Breaking Stalin’s Nose (fiction)

“The Young Pioneer is devoted to Comrade Stalin, the Communist Party, and Communism.
A Young Pioneer is a reliable comrade and always acts according to conscience.
A Young Pioneer has a right to criticize shortcomings.”

Sasha memorizes the Young Pioneers’ Oath, believes everything that his teachers say about Comrade Stalin and the amazing future of Communism, and is certain that his father will attend the ceremony when Sasha can finally wear the coveted red Young Pioneer scarf.

So why highlight a book about a ten year old boy here? Eugene Yelchin’s father survived the informers who reported neighbors to Stalin’s State Police. As the author of Breaking Stalin’s Nose grew up in Russia, Stalin’s brutal regime was completely ignored, his Purges removing every potentially disloyal citizen never mentioned in the history books.

Only when the author emigrated to the USA did he begin to learn of Stalin’s Great Terror. How can a nation wipe away every memory of such brutality? Brainwashing its children to never question their teachers and parents is one way, and the Young Pioneers movement ensured this unswerving loyalty for many decades. The Young Pioneers organization still exists today in Russia, but only Lenin is mentioned, never his bloodthirsty predecessor Stalin.

Breaking Stalin’s Nose takes us into Sasha’s innocent trust that Comrade Stalin would make everything all right… Find this Newbery Honor Book at your local library or independent bookstore, and be sure to explore its website where Yelchin has collected objects and information that make those dark days under Stalin even more real.
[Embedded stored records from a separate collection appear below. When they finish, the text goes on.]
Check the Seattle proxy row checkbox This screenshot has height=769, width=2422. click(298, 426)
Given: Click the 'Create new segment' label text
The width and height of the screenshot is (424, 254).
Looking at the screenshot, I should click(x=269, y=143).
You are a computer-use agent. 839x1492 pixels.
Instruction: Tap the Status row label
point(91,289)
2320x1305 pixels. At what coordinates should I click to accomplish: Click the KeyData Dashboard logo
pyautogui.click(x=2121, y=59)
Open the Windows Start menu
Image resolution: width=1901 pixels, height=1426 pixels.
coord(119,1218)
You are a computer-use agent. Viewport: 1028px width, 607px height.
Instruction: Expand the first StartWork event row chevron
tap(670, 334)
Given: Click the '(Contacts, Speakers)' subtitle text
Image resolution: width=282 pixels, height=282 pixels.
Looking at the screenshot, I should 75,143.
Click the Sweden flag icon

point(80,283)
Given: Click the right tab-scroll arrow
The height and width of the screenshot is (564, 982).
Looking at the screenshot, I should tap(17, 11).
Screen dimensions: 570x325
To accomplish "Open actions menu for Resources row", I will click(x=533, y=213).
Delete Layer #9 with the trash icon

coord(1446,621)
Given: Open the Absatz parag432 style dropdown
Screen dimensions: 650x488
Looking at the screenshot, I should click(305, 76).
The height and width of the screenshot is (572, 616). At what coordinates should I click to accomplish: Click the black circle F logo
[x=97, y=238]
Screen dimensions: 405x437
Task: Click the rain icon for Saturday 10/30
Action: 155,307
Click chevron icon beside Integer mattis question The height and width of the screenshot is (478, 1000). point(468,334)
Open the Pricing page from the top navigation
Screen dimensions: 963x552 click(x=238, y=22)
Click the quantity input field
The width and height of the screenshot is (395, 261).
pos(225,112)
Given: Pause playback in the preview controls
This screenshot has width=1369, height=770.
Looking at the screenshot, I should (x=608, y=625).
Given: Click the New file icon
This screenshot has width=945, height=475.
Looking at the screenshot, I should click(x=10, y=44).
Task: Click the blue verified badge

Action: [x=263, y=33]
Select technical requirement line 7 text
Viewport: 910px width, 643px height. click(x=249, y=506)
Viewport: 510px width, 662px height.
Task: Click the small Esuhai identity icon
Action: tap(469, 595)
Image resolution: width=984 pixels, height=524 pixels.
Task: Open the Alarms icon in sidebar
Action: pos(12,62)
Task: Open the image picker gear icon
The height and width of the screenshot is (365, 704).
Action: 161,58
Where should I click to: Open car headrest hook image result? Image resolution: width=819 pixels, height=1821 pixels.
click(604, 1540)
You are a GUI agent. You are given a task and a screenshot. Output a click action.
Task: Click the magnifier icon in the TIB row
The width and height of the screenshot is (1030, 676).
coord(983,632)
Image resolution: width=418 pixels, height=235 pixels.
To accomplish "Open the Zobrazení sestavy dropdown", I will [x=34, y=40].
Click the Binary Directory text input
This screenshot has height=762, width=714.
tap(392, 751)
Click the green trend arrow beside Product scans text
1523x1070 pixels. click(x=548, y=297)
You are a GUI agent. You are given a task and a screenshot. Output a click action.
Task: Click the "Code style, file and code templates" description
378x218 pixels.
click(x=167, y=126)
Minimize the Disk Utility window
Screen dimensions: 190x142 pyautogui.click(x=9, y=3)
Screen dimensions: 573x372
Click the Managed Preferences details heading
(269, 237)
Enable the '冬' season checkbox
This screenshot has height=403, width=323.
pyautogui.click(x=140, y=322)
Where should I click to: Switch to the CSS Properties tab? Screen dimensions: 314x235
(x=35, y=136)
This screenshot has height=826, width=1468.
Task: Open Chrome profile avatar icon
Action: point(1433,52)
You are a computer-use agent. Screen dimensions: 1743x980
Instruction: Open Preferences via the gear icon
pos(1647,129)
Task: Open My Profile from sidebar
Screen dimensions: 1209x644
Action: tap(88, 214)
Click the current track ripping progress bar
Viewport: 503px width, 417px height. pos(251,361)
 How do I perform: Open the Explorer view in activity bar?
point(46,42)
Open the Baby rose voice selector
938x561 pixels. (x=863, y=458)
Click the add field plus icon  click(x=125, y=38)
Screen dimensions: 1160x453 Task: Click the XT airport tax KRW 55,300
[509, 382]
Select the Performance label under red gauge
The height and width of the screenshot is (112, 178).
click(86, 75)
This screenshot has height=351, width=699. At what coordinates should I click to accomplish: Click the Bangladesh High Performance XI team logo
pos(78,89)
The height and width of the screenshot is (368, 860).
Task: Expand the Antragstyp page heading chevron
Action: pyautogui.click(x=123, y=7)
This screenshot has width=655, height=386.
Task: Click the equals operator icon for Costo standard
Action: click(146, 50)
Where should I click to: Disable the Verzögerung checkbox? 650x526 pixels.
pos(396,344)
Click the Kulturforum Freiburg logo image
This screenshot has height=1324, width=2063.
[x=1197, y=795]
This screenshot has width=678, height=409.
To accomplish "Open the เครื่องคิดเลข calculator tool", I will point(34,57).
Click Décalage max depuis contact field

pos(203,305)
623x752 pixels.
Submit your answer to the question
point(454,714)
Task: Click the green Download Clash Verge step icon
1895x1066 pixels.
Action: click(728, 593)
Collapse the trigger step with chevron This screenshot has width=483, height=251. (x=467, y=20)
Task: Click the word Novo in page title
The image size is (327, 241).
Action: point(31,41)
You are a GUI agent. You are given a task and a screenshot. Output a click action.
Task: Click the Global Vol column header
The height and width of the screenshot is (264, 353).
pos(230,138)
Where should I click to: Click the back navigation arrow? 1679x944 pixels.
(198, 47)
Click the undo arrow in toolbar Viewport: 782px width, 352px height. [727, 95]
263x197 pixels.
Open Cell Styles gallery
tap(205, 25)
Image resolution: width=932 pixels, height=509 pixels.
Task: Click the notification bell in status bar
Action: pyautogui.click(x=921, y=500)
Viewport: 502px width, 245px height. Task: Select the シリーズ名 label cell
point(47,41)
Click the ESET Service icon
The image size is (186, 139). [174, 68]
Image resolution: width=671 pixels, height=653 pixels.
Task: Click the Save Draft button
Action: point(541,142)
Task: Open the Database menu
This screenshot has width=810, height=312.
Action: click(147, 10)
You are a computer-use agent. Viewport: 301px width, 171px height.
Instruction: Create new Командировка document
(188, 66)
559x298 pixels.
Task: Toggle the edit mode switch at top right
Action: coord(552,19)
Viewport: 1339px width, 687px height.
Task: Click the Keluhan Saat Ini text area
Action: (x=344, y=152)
Book info: Breaking Stalin’s Nose / written and illustrated by Eugene Yelchin. Henry Holt Books, 2011. [author’s website] [publisher site]

My Recommendation: Tomorrow! Finally, Sasha will become a Young Pioneer and help Comrade Stalin bring the prosperity of communism to the USSR. His father, an officer in the Soviet State Police, will be guest of honor at the ceremony and will tie Sasha’s red Young Pioneer scarf for the first time.

Waiting in the apartment kitchen that they share with 46 others, he knows that his father will be late to dinner since he is always busy catching spies. Sasha adores his father, but he worships Comrade Stalin who watches over all the people of the USSR. How sad that the children in capitalist countries will never be free enough to live together in such harmony!

But heavy boots come up the stairs late at night, and the State Police arrest Father! A neighbor has reported lies about his loyalty to Stalin, just to get their apartment for his own family. Now Sasha is alone in the darkness and the snow.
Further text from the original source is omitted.